To justify that batch mode should rules, Sanjiv used the data mining and star / snow schema as an example. These are a very specific kind of applications where ORM are almost never used. They could be, with some adjustments tot he ORM, but that's another story, maybe my next project :) Anyway, this is out of the scope of Hibernate Search, see the very first point.

I agree that JMS is highly over engineered and should be simplified in Java EE6, but come on, setting up a Queue is only a few clicks in a graphical console... it's not too bad. Don't tell me JMS is too hard (Hibernate Search does the JMS calls by the way, not you).

Hibernate Search does not support third party modifications in the database
It's actually a fairly known problem to people who use 2nd level cache in ORMs, has 2nd level cache been banned from our toolbox? clearly no. But once again Hibernate Search works fine in a batch mode. So this should solve Sanjiv's concerns.

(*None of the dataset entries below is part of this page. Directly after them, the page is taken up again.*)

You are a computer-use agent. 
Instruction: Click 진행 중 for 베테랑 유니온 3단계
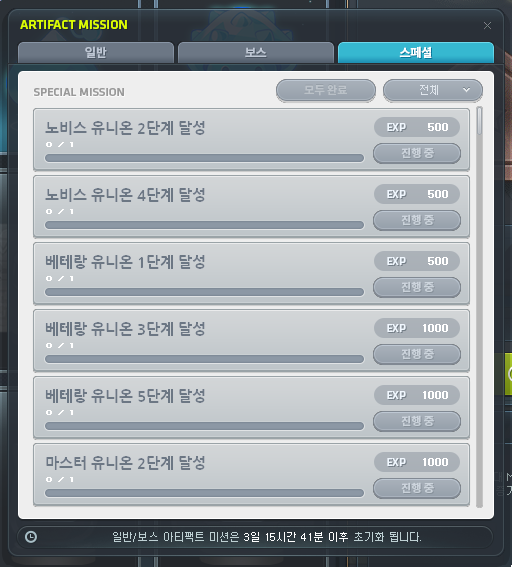(417, 354)
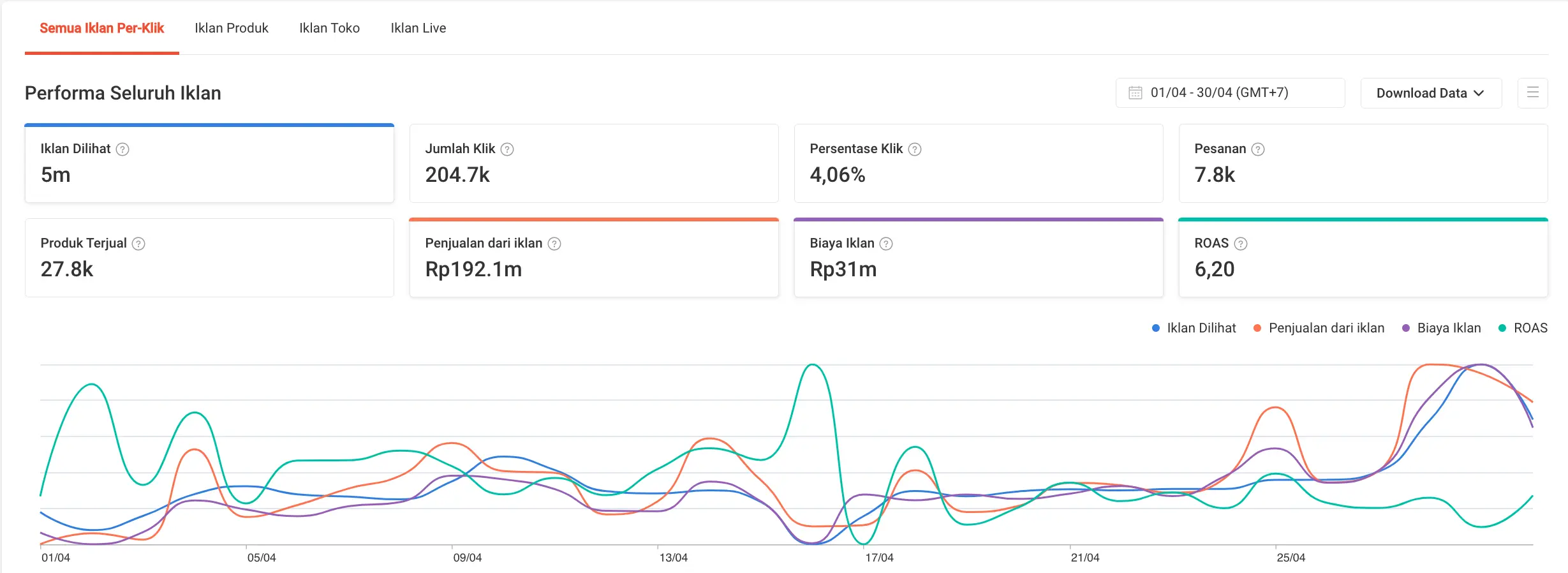This screenshot has height=573, width=1568.
Task: Click the ROAS legend color dot
Action: point(1502,328)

Annotation based indexing definition is not flexible
Is that an inflexible approach? How practical would it be to change them on the fly? Changing which elements are indexed, or how would require to reindex the whole set of data. Quite possible, but definitely something that is not so useful on the fly. As for boosting, I do set my field boosting at query time, I find it more flexible than index time boosting, so I never had the issue Sanjiv is describing.

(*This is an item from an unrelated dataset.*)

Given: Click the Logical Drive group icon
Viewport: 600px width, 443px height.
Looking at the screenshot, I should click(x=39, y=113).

Why using Hibernate Search query API?
Why not using straight Lucene queries an APIs, it's all about text in the end?
The nice thing about the Hibernate Search is that it's really easy to replace a HQL query by a Lucene query: just replace the Query object and you're done, the rest of the code remains unchanged. Because is that simple, people tend to use Hibernate Search and Lucene queries in a more widespread number of usecases, and not simply for a Yahoo-like search screen (we always talk about Google, let's switch for a while ;) ):
- save some DB CPU cycles and distribute it to cheaper machines
- efficient multi word queries
- wildcards
- etc
Here is a use case that is clearly not about plain text:
"increase visibility of all books where 'Paris Hilton' is mentioned and double the increase if 'prison' is also present"

Hibernate Search queries can return either managed objects or projected properties (retrieving only a subset of the data). When to use what?
Sometimes, you use property projections rather than object retrieval in HQL queries either for ease of use or performance reasons, It's more convinient to play with the objects, but you pick up the best tool for the job. I would say the same kind of rules can be applied with Hibernate Search between a regular query and a field projection.

Hibernate Search not suitable for high volume websites
I love this one. I did design high volume websites backed by Lucene. I know what you gain, I know what you lose. Hibernate Search is full of best practices. The Hibernate Search clustering support is a good example of architecture that an architect could mimic to scale with Lucene (up and out). But it's not the only one, it depends on the use case, that's why Hibernate Search does not impose an architecture, that's why I prefer libraries over off-the-shelves products.

I would recommend this off-the-shelves solution?
DBSight or Solr (which I know better) are interesting solutions indeed, but not for the same kind of projects, or at least not for the same integration strategy. We are comparing a library versus a black box. BTW DBSight has a 3-minutes install demo. I could not beat them, it took me 15 mins on stage at JavaOne ( but I walk and talk a lot :) )
I have never been a big fan of black boxes nicely integrated in my IT system, but if I had to choose such a solution I would also give the Google Search Appliance a try, the Google Mini is fairly cheap.


Anyway, Hibernate Search has been developed with practical solutions for practical problems, not theoretical considerations. Giving it a shot is the only way to judge.